12-pane timber sash and case windows; 8-pane windows to later stilted offshoot. 2-pane cast-iron Carron lights to N elevation of attic with further roof light partially concealed by castellated bow. Piended grey slate roof to outer bays, pitched roof to rear of central bay behind castellated bow; lead ridging to all with slates forming flashings. Painted cast-iron rainwater goods. Paired ashlar roofline stacks flanking central bay with plain neck copes and 6 plain cans each.
INTERIOR: central lobby with timber panelled door leading to dining room (left) and drawing room (right). Dining room has service room to rear; drawing room runs full length of house. Oval smoking room to rear of house, contained within bow. Marble fireplaces to principal rooms, cast-iron fireback in drawing room earlier than house. Central geometric stone stair case with plain cast-iron balustrade leading to 1st floor (bedrooms) and basement (kitchen and service rooms).

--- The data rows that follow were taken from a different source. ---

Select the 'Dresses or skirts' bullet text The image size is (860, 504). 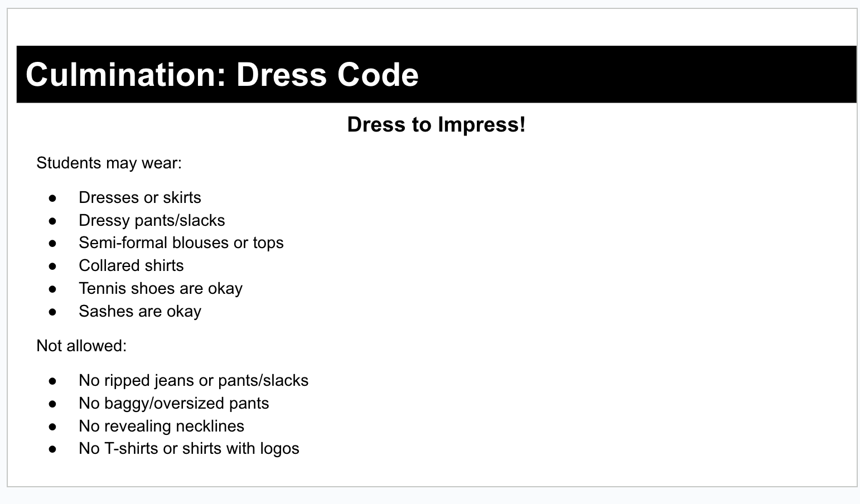tap(140, 197)
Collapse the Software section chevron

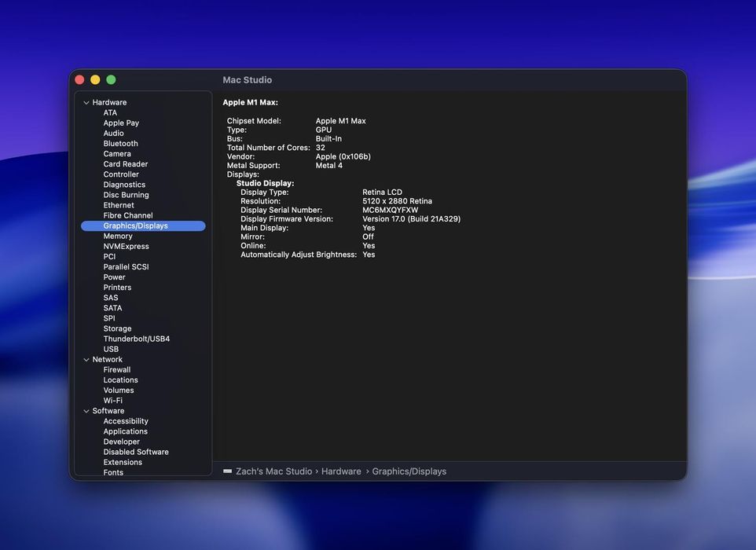pos(86,411)
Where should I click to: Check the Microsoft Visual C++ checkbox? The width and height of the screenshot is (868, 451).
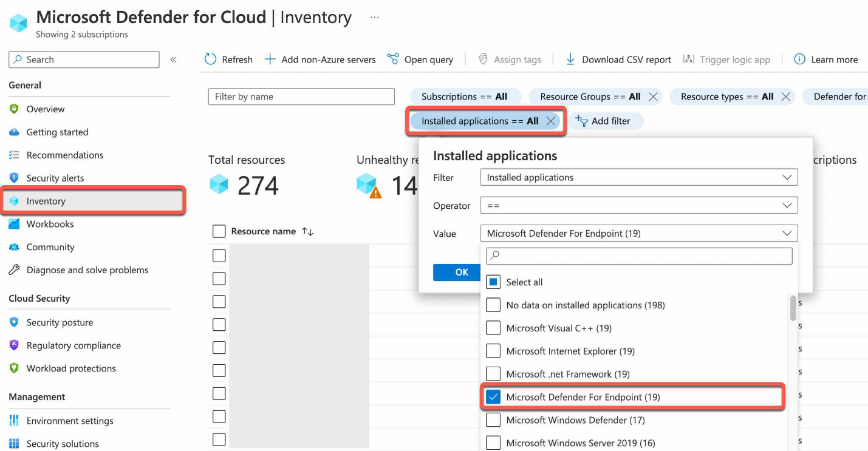pos(494,328)
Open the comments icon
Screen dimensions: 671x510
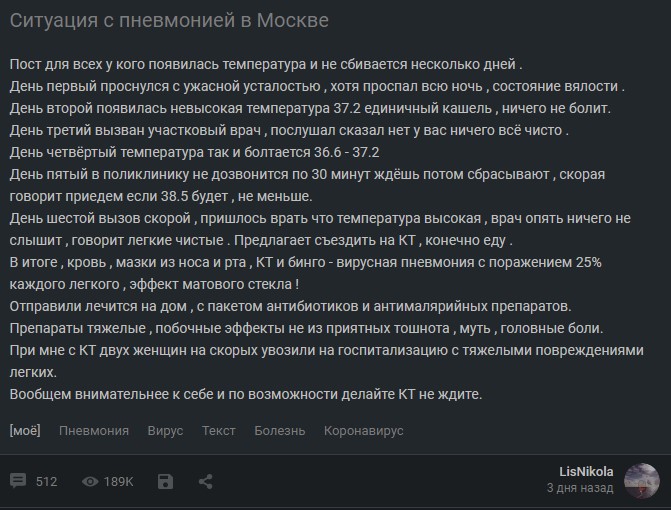pyautogui.click(x=18, y=481)

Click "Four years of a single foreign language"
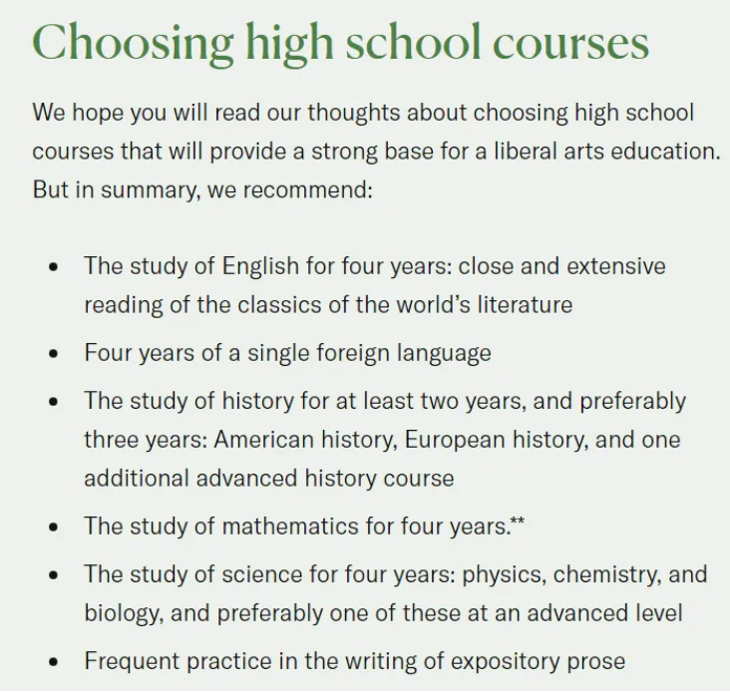[287, 353]
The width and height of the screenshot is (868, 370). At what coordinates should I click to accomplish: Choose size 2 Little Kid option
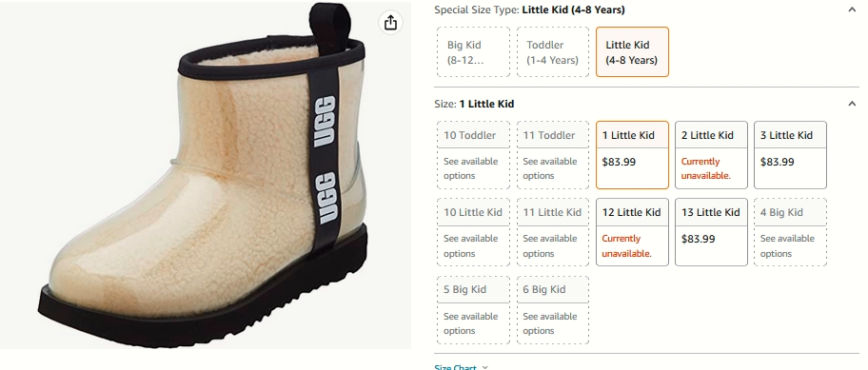click(711, 155)
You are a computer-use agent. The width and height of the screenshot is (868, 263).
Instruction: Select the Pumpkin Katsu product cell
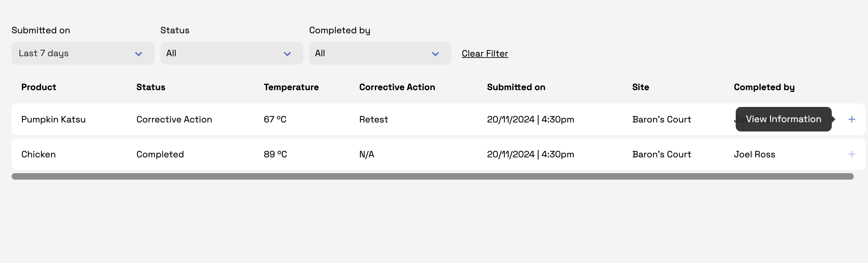coord(53,120)
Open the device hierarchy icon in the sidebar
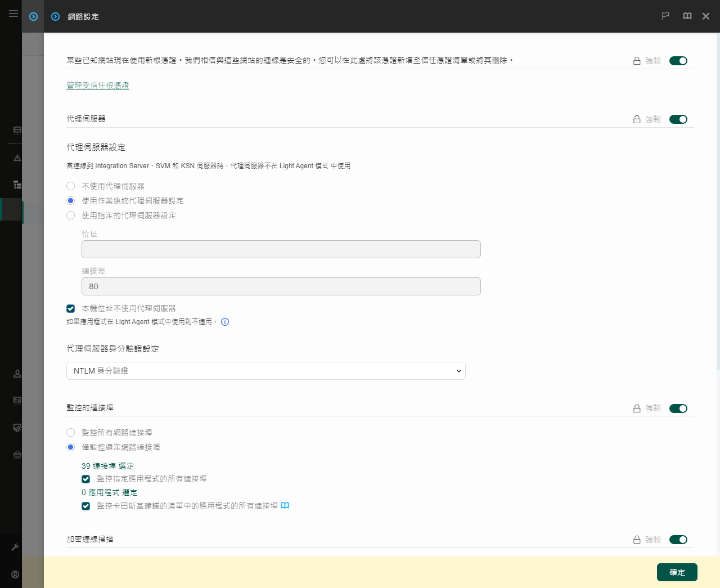720x588 pixels. click(x=17, y=184)
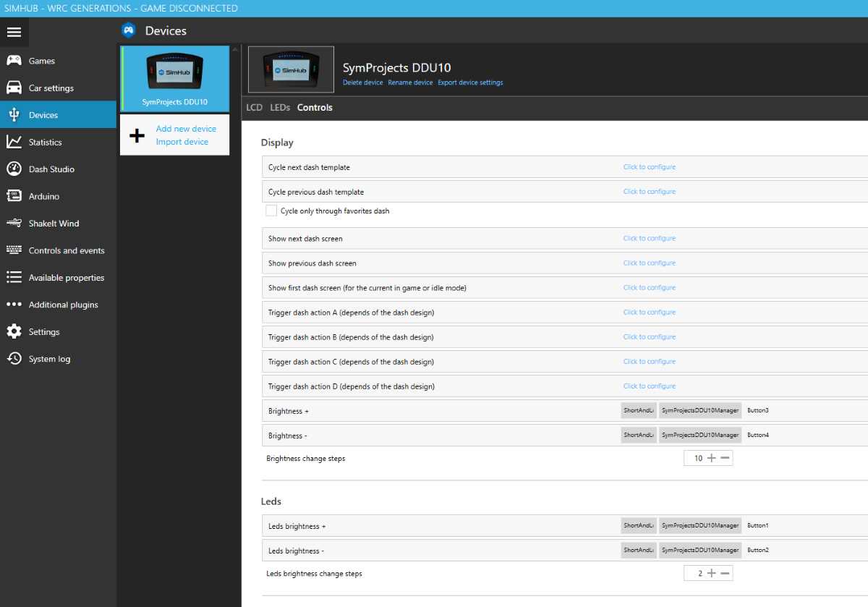Click the Export device settings link
The width and height of the screenshot is (868, 607).
coord(470,82)
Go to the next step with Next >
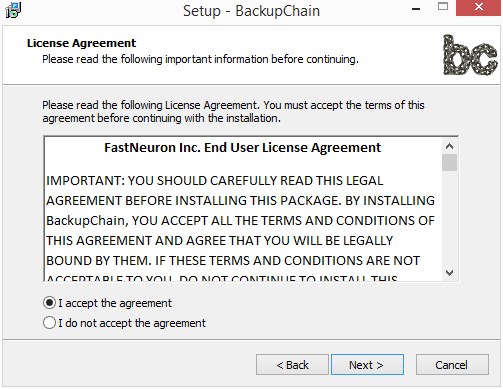The height and width of the screenshot is (389, 503). [367, 365]
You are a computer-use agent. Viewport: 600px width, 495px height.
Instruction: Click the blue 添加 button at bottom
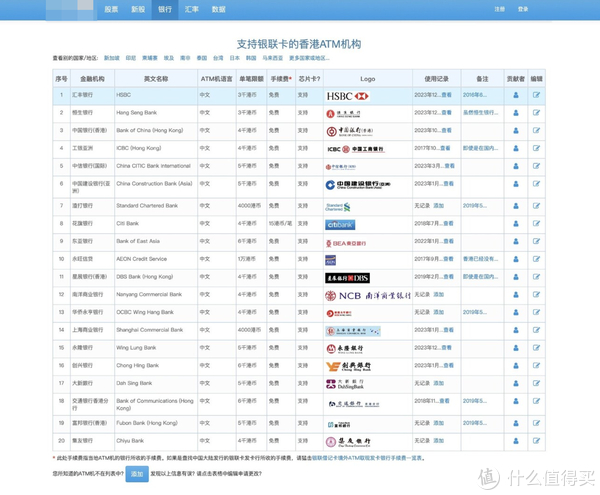click(137, 472)
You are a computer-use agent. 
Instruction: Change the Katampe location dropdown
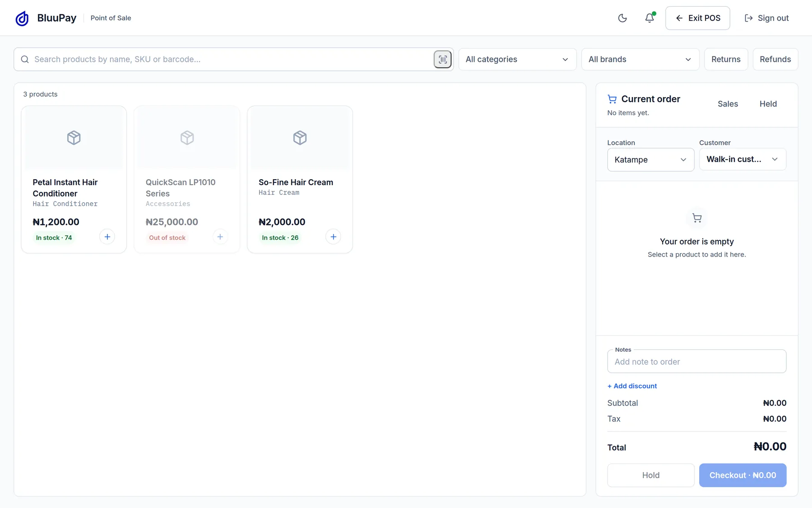pyautogui.click(x=651, y=160)
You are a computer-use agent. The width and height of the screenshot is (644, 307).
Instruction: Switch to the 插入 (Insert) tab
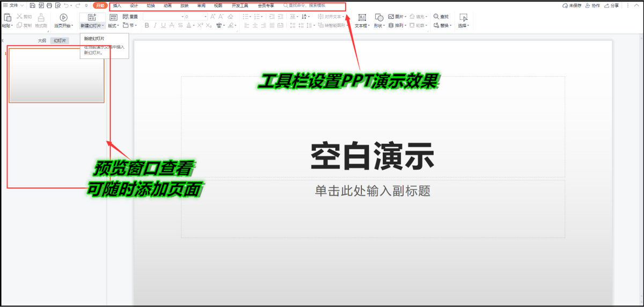tap(117, 5)
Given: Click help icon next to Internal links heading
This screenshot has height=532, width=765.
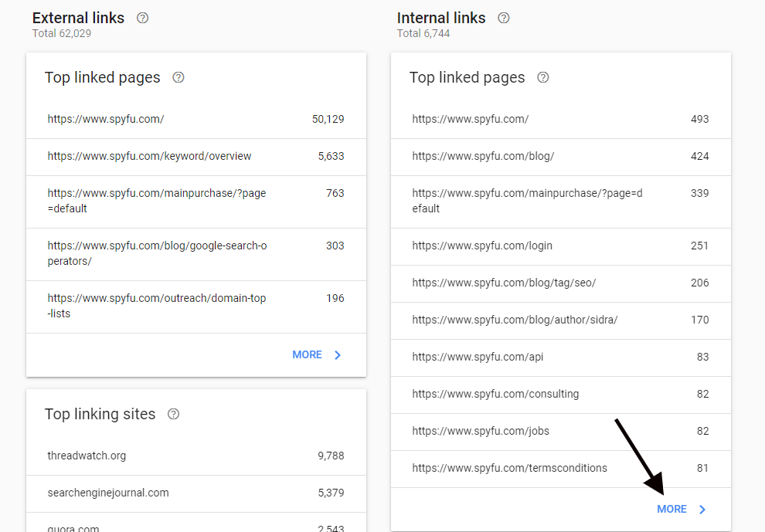Looking at the screenshot, I should (x=504, y=18).
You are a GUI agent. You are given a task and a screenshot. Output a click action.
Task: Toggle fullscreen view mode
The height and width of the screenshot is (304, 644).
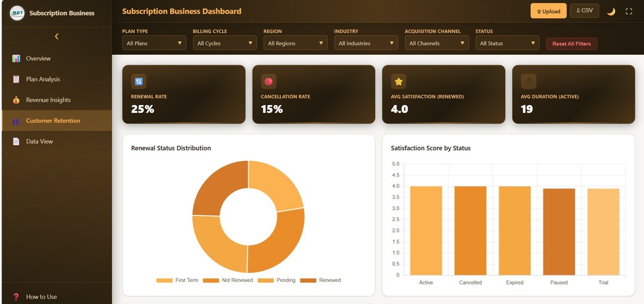point(629,11)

Part of a B-Group with Rosetta Stables, walled garden and lodge. This small mansion house stands to the north of Peebles. Set within wooded grounds, now a caravan park, the house has its own stables and walled garden (listed separately). In the 18th century, the site to the west of the road was known as Acrefield, and was owned by John Borrowman. Land to the south was owned by Francis Gilbert (Provost of Peebles) and called Acrefield Govan, as it once belonged to the Govans of Cardrona. John Robertson, a silversmith from Newcastle, bought both parcels of land in 1740 and renamed them "Acrefield". In 1807, he sold them to Thomas Young of Chapelhouse, East Lothian for ?3500. The new house, Rosetta, was erected for Young, a military surgeon and his new bride Violet Burns, the daughter of James Burns of Barns. Young had been on the Egyptian expedition led by Sir Ralph Abercromby who, after the capture of Alexandria in 1801, had secured the Rosetta Stone for Britain. A plaster copy of the stone is built into the entrance lobby. In 1823, Young improved the entrance to the house by acquiring part of the adjacent Elliot's Park land from Miss Ann Elliot in exchange for land to the west of the Rosetta estate. He died in 1836 and Trustees of the estate bought further land to the west of the Eddleston Water. The estate was sold in 1867 for ?9500 to Coutts Trotter of Melville Street, Edinburgh. The estate was then sold, in 1873, to the M'Gildowny family of Woodfold Park, Lancs. The house suffered fire damage in the later 20th century, although it has now been refurbished. The estate of Rosetta is in use as a caravan park with the house as its centrepiece.